When I ask my patients what they do to cope with stress, many of them answer that they eat. How did we evolve into a situation where so many people use food to manage stress, when food was originally intended as fuel for a body to function optimally?

Weight loss and healthy weight maintenance is difficult in and of themselves. But throw into the mix stress eating and you’ve really got an uphill battle ahead of you. So, how can we better equip ourselves in this battle of healthy weight management? Instead of food, we can use our mind and breath to help us de-stress so as to make healthier food choices. Easier said than done? It doesn’t have to be. I always remind my patients to do two things when they want to stress eat:

1)      Look at the food in front of you before you eat it and ask yourself why you are eating that? Is it because you are hungry? If you are hungry, then eat a small portion of it. If you are not hungry and it’s not time for a main meal, then don’t eat it. Instead, you should control your stress with breath work.

2)      What is breath work? It is one aspect of our basic physiology we are able to control. When we slow our breath, we slow our mind and our heart rate.

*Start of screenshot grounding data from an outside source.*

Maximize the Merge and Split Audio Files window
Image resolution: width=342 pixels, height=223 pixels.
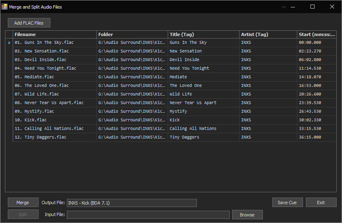point(312,7)
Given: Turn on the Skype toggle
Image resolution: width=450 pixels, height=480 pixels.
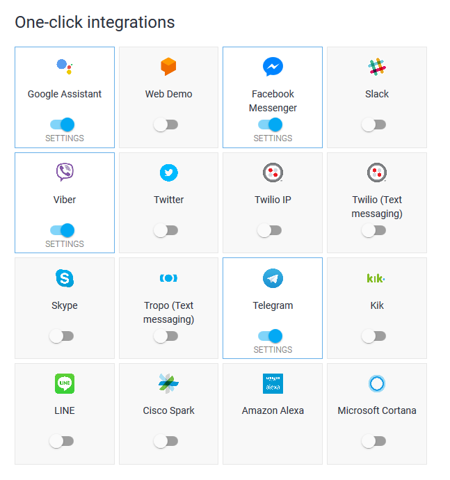Looking at the screenshot, I should point(61,336).
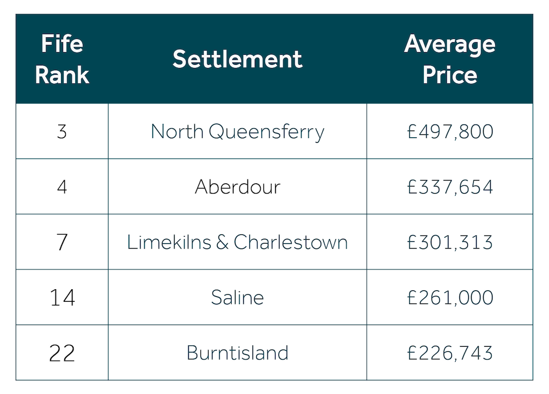Screen dimensions: 549x394
Task: Click the £226,743 price cell
Action: [x=450, y=352]
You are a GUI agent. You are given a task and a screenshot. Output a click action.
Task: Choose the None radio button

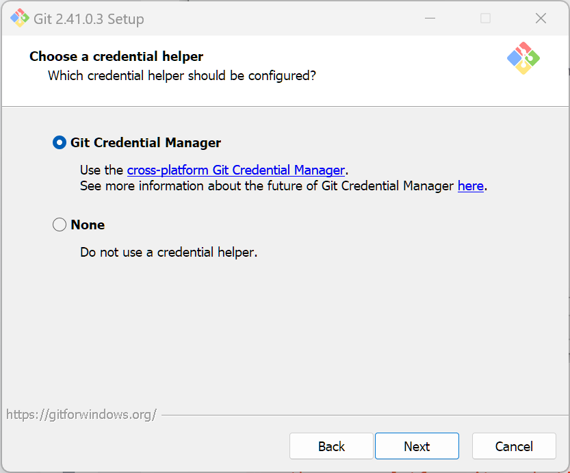(x=60, y=225)
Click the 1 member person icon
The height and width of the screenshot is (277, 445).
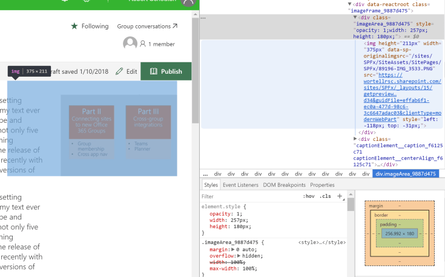[143, 44]
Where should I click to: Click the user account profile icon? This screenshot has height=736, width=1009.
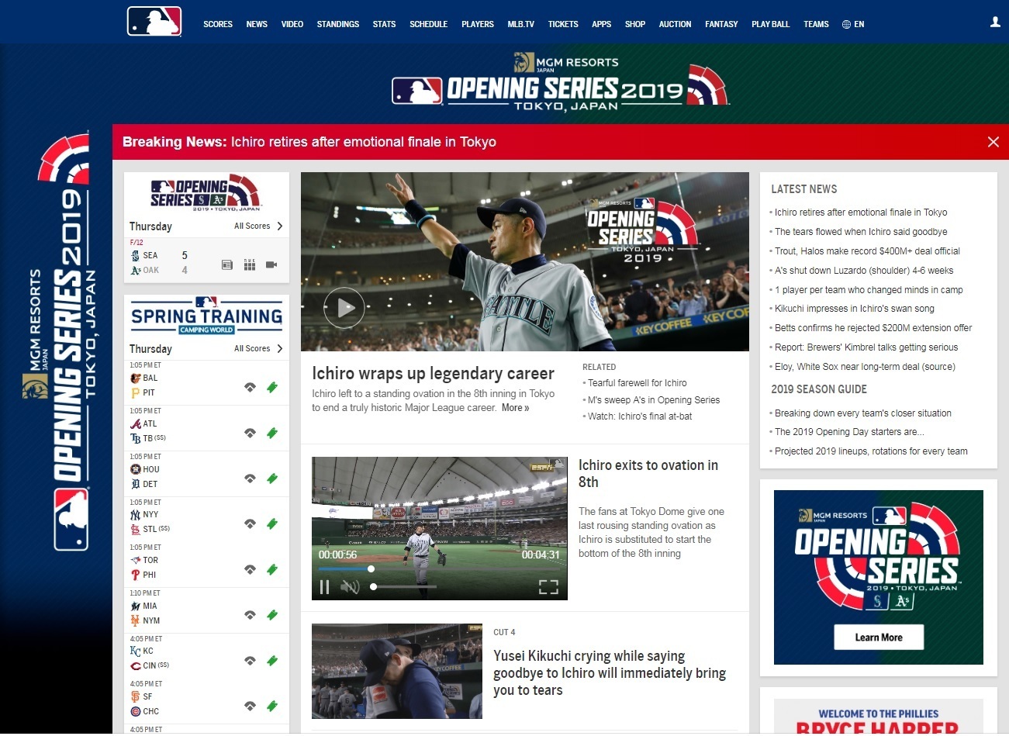point(995,22)
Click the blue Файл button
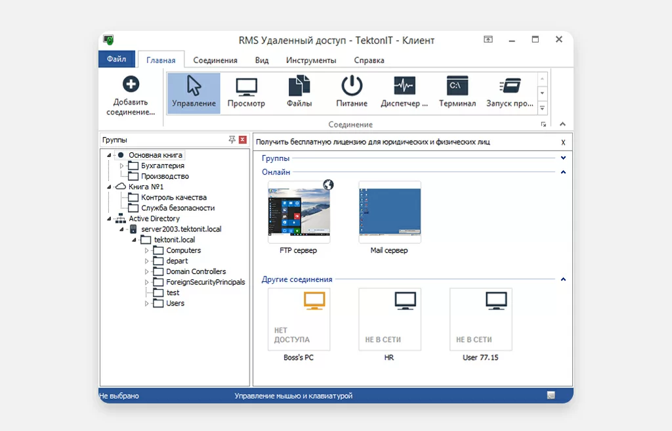Screen dimensions: 672x431 click(x=117, y=59)
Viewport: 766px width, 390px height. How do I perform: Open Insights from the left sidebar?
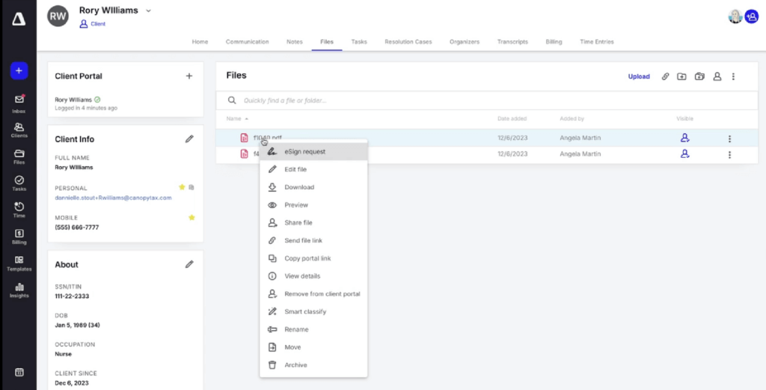coord(19,290)
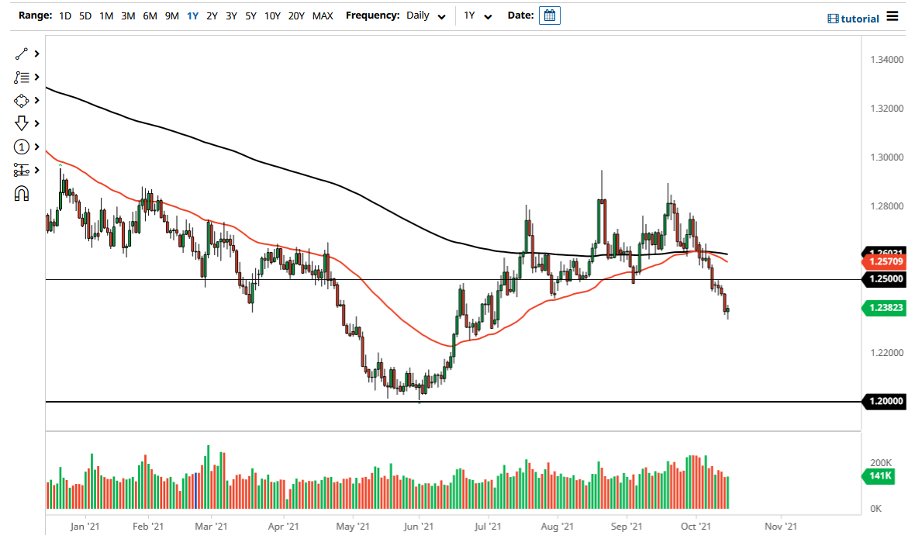Screen dimensions: 915x539
Task: Select the measure tool
Action: coord(21,170)

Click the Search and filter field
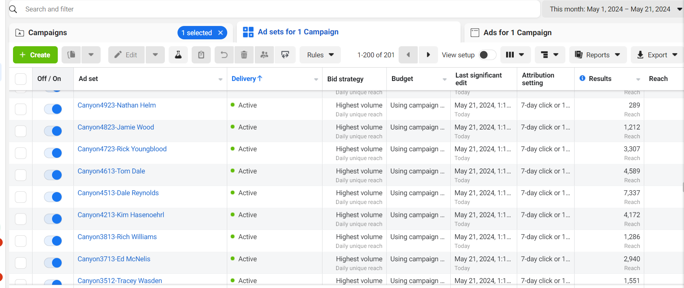pyautogui.click(x=268, y=9)
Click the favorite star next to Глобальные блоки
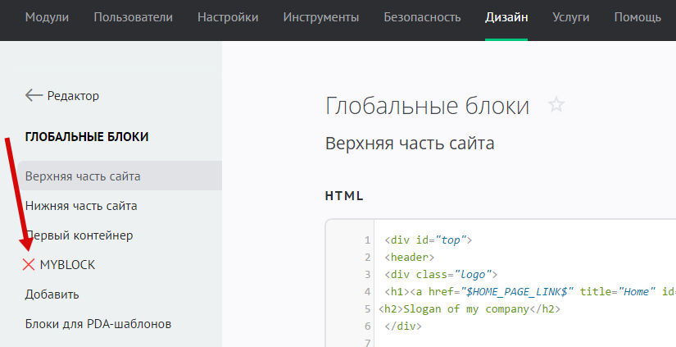The image size is (676, 347). [x=556, y=105]
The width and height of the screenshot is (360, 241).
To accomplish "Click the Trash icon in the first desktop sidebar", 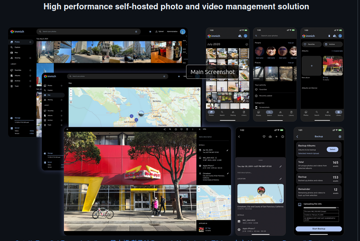I will click(12, 86).
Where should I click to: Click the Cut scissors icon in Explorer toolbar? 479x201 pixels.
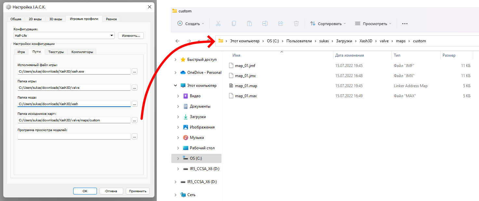click(218, 23)
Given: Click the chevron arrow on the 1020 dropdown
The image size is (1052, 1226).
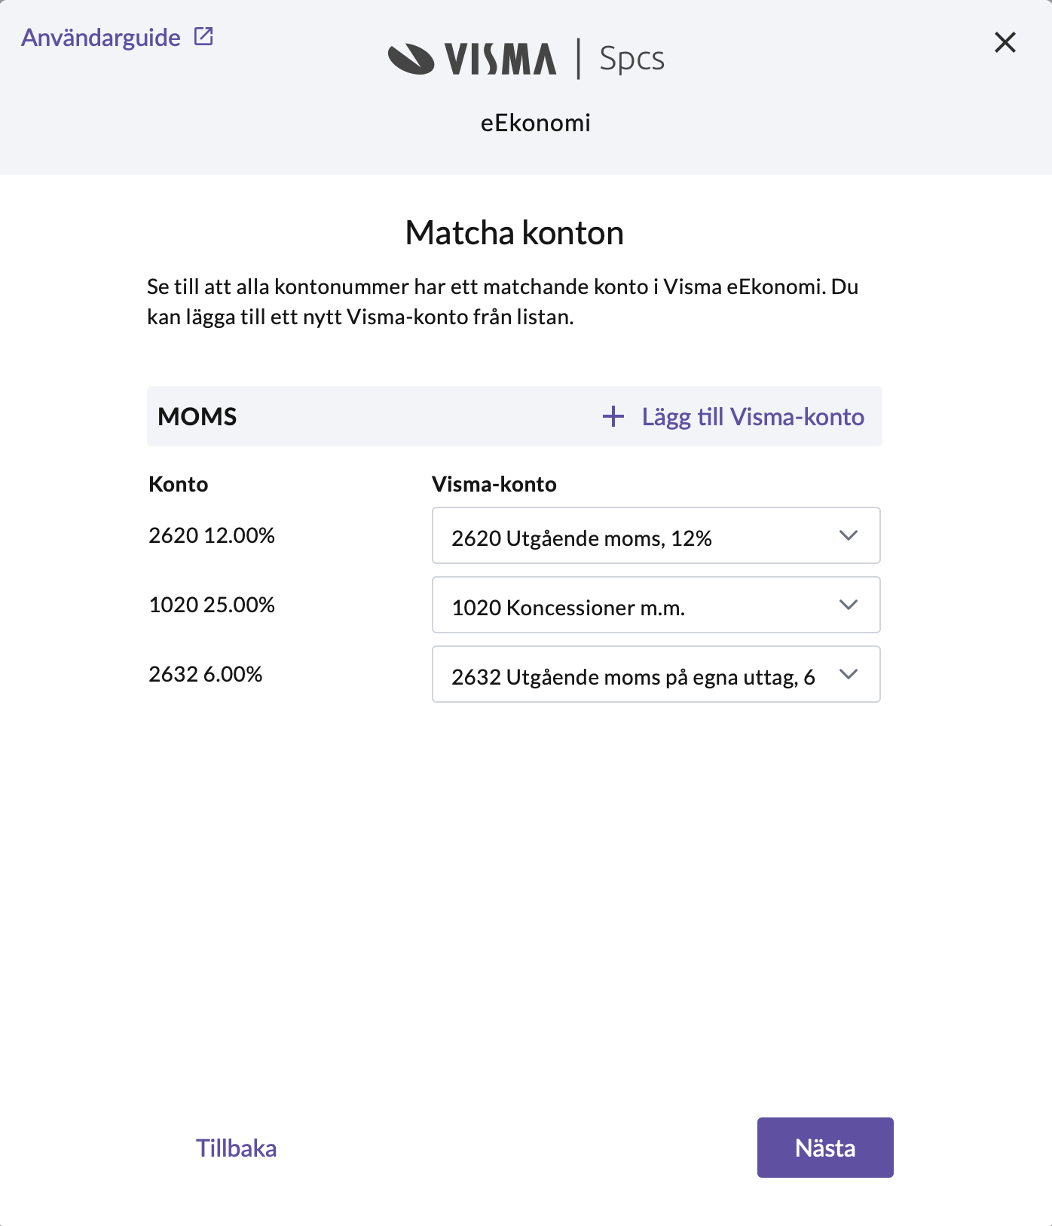Looking at the screenshot, I should coord(849,605).
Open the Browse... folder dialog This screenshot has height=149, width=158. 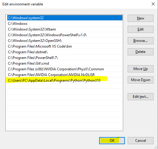coord(141,41)
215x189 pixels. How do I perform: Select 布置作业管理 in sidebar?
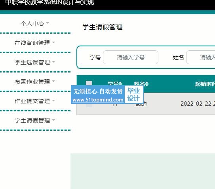32,82
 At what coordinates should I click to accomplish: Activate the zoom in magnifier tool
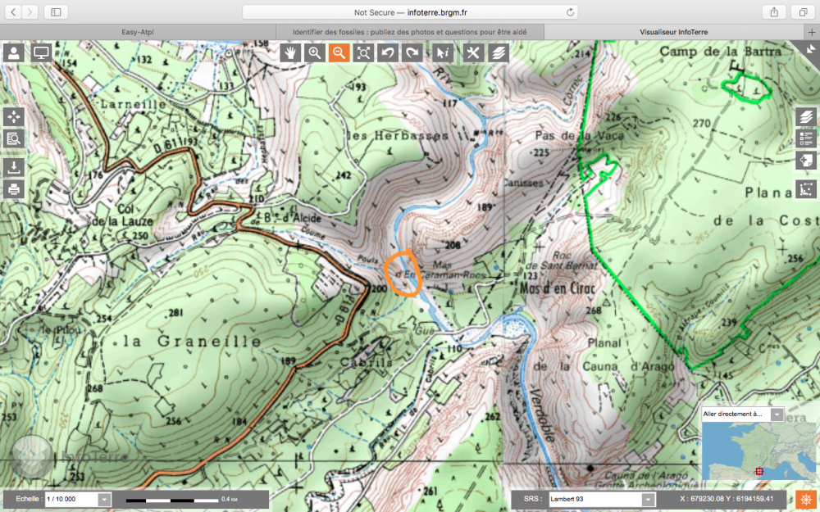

With that slowing, we gradually increase our calming system called the parasympathetic nervous system and we can decrease our stress response.

To keep things simple, let’s use basic breath work to calm our body and mind in order to de-stress. When we can intentionally decrease our stress level several times per day, we are better able to handle food temptations. Overall, this is a much healthier way to deal with stress because breath work can help decrease stress hormones…overeating will not.

The easiest version is to just double the time it takes for you to take a slow inhalation breath and use that as your exhalation breath. For example, breathe in a count of 4 and breathe out for a count of 8. Do this cycle of breathing about 5 times during the day when you feel stressed.

Or, if you are perpetually stressed, then you need to set a timer every 1-2 hours to do the 5 cycle breath work. It only takes a few seconds, but it will significantly calm your stress level when done several times daily. This way, your stress level won’t sneak up on you in the version of stuffing down 2 donuts at once or eating an entire bag of chips.

Just remember, be mindful and really take a look at what you’re eating and identify whether you want to eat it because you are hungry or because you are stressed. If it’s stress, do the breath work.  It will calm down your stress hormones, which ultimately is beneficial not just to your health, but also your waist line.